The lack of aminolipids in the olsA mutant also resulted in a significant increase in the abundance of several proteins involved in the assembly of OM components, including OM β-barrel proteins (BAM complex), lipopolysaccharides (LPS) transporters and several OM porins. Notably the BAM complex and LPS transporter proteins are significantly overproduced in the olsA mutant (Table 2, Supplementary Table S2, S3). Lipidomics analyses suggest the bacterium compensates for the loss of aminolipids in the OM by increasing PG formation. It is plausible that such an aminolipid-to-PG substitution results in an inability to maintain the abundance of the major OM porins (SPO3430, down from 48 to 34% in the mutant). In order to maintain OM integrity, other OM components (i.e., the BAM complex, LPS, other OM porins) are overproduced to compensate for the loss of this major OM porin (i.e., SPO3430). The need to upregulate components of the protein export machinery is also reflected in the overproduction of SecB (SPO3888) in the mutant. Such an emergency rescue strategy due to the loss of aminolipids causing OM trauma is also reflected in the production of OM stress response proteins in the olsA mutant (Supplementary Table S3), molecular chaperones for Sec-dependent OM secretion and maturation (e.g., DegP (SPO1625), SurA (SPO2456)) and a stress-induced proteinase HslU (SPO3882) [35,36,37]. These findings corroborate with the transporter activity assays and competition assays between the WT and olsA mutant, suggesting that although the loss of aminolipids can be compensated for by over-representation of PG to some extent, such an aminolipid-to-PG substitution is far from optimal for the bacterium, reducing its competitiveness.

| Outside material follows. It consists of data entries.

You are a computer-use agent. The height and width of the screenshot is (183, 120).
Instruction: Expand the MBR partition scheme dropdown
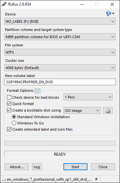tap(60, 37)
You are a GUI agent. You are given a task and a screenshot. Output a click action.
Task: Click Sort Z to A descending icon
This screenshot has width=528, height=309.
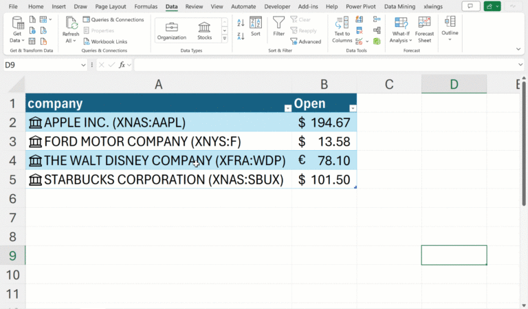241,37
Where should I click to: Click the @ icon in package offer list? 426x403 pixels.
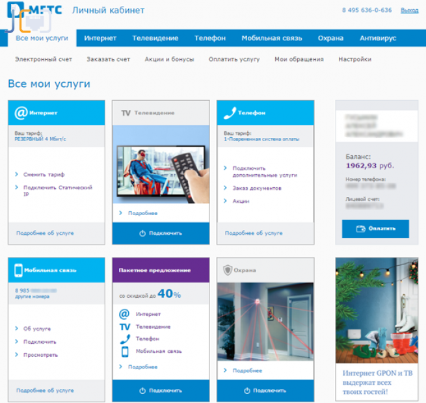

Aminolipids also appear to play a role in the ability of phage DSS3-Phi2 to bind to its host. Our phage binding assay showed that when aminolipids are present, the rate of phage attachment is ~4 times higher than in the olsA mutant, indicating a higher risk of phage lysis. This has ecological implications, suggesting a trade-off between bacterial fitness and susceptibility to phage infection. A similar phenomenon was shown previously in a bacteria-protist grazer scenario. Bacteria which undergo PlcP-mediated lipid remodelling in response to low phosphorus were less likely to be captured by grazers but became more susceptible to digestion once captured [29]. Similarly, it appears aminolipid formation, which is independent of the PlcP-mediated lipid remodelling pathway, confers a competitive advantage in the form of nutrient uptake, but exerts trade-offs by rendering the cell more prone to bacteriophage infection. Although the phage receptor for bacteriophage DSS3Phi2 remains to be identified, it is tempting to speculate that these aminolipids may be instrumental for maintaining the abundance and/or correct confirmation of phage receptors in the cell surface of the bacterium. This certainly warrants further investigation. The role of these aminolipids in interactions with protist grazers is less clear since the olsA mutant and the WT Ruegeria pomeroyi behave indistinguishably when challenged with the ciliate Uronema marinum (data not shown). It therefore appears that the bacterium must finetune the production of aminolipids to balance between nutrient uptake ability and lysis by phage.

Taken together, our results demonstrate that aminolipids play an integral role in the ecophysiology of a cosmopolitan marine bacterium. Given that ornithine and glutamine lipids are ubiquitous in marine roseobacter clade bacteria, it is therefore likely that MRC have fine-tuned their membrane lipid composition to maintain their competitiveness in marine microbial ecosystems.